To overcome this, we developed a new platform for reproductive engineering based on a transient reprogramming strategy that “rewinds” conventional human embryonic stem cells to an earlier developmental state. This time-reversed state mimics the molecular and epigenetic features of the pre-implantation embryo, a highly plastic cell population that retains the potential to generate both embryonic and extraembryonic tissues. We call this approach a differentiation slingshot: rather than pushing stem cells forward along a fixed path, we first return them to a more naive, lineage-unbiased state before directing differentiation. This enables more precise control over fate outcomes, with a particular advantage in modeling the earliest developmental bifurcations.
Using this system, we established a robust in vitro model for human placenta development by guiding slingshot cells toward the trophoblast lineage—the precursor of the placenta. These cells express key markers of placental subtypes, form epithelial structures, and exhibit functional behaviors reminiscent of early implantation. Importantly, they do so in a scalable, defined, and reproducible system that avoids the ethical and technical constraints associated with using human embryos or explants. To further explore embryo-uterine interactions, we pair this model with an engineered endometrial interface that recapitulates the molecular and physical environment of the uterine lining. This allows us to study tissue-tissue communication, adhesion, and early signaling events in a fully human context. We also integrate CRISPR-based perturbations and single-cell transcriptomic profiling to dissect the signaling pathways and transcriptional programs that drive lineage commitment and tissue patterning.
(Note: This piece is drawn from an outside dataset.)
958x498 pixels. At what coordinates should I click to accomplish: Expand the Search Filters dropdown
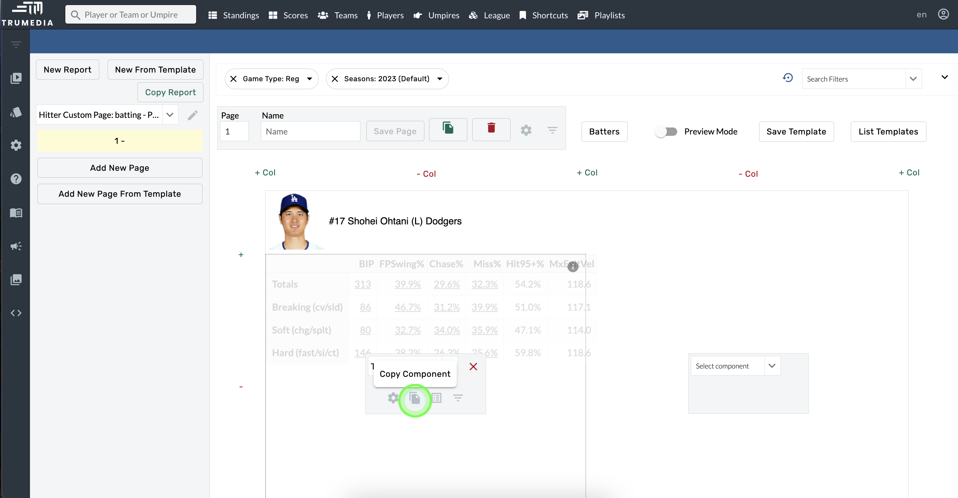point(912,78)
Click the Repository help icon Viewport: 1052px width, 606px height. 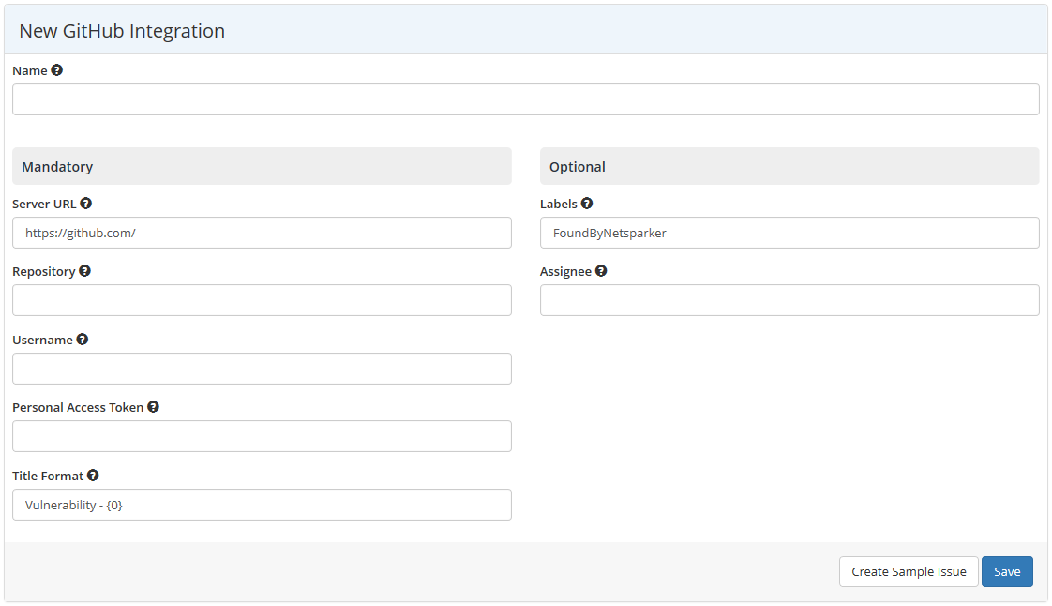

Together, this platform establishes a new paradigm for reproductive engineering: by rewiring the transcriptional and epigenetic landscape of human stem cells, we can recreate critical developmental transitions in vitro and study how cell-intrinsic programs and environmental cues interact. In the long term, this approach could enable applications in fertility research, early pregnancy diagnostics, and even regenerative medicine, where cell types derived from this system may be used to model disease or contribute to tissue repair.
This work brings a synthetic and engineering perspective to human development—a traditionally descriptive field—by reframing early embryogenesis as a controllable, designable process.
For the chemical engineering community, this represents a growing frontier: the ability to manipulate complex multicellular systems, steer fate trajectories, and build functional human tissues from the bottom up.